→ Given data:
start

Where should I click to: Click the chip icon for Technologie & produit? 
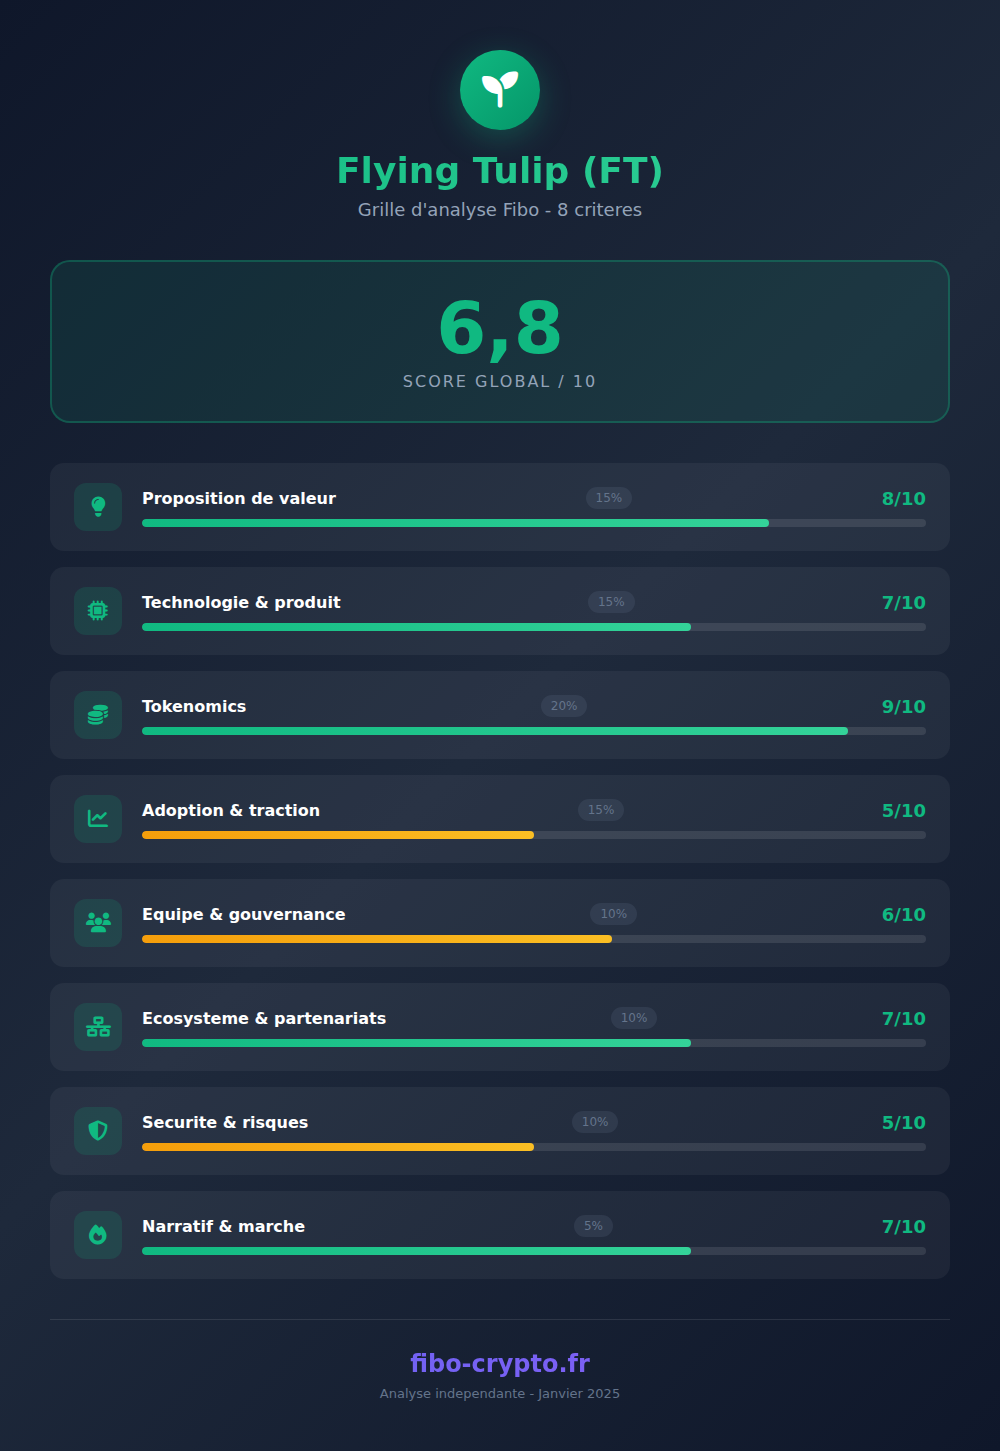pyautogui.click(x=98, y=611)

end
start

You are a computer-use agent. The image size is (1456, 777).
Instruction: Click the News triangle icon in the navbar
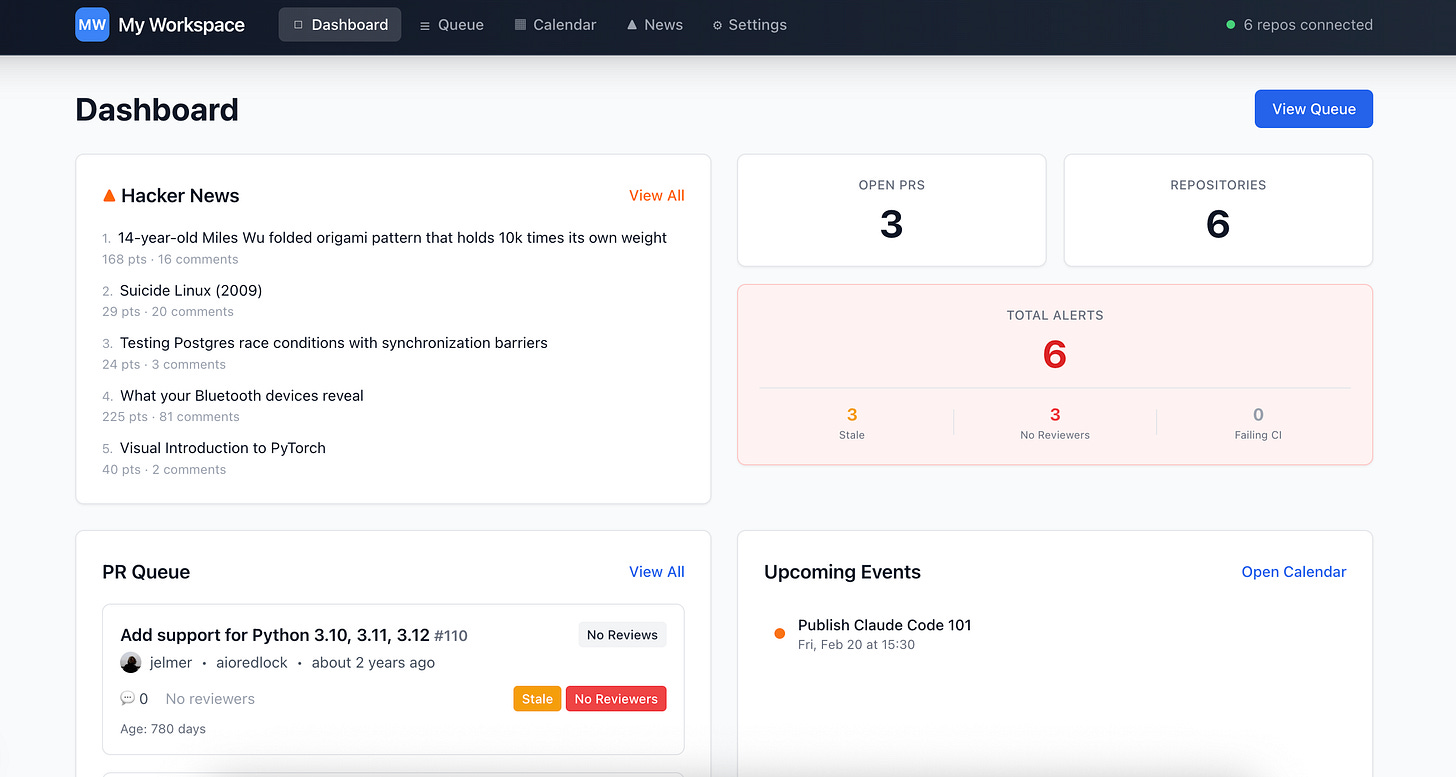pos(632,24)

end

Rescale the stretch from "You are a computer-use" through "pos(632,24)", both ends included, by writing those lines out again with the requests unchanged and each answer coordinate multiplied by 1.1 and rounded to a whole number, halves rounded up. Leave the pictures out and give only those lines.

→ The answer:
You are a computer-use agent. The image size is (1456, 777).
Instruction: Click the News triangle icon in the navbar
pos(695,26)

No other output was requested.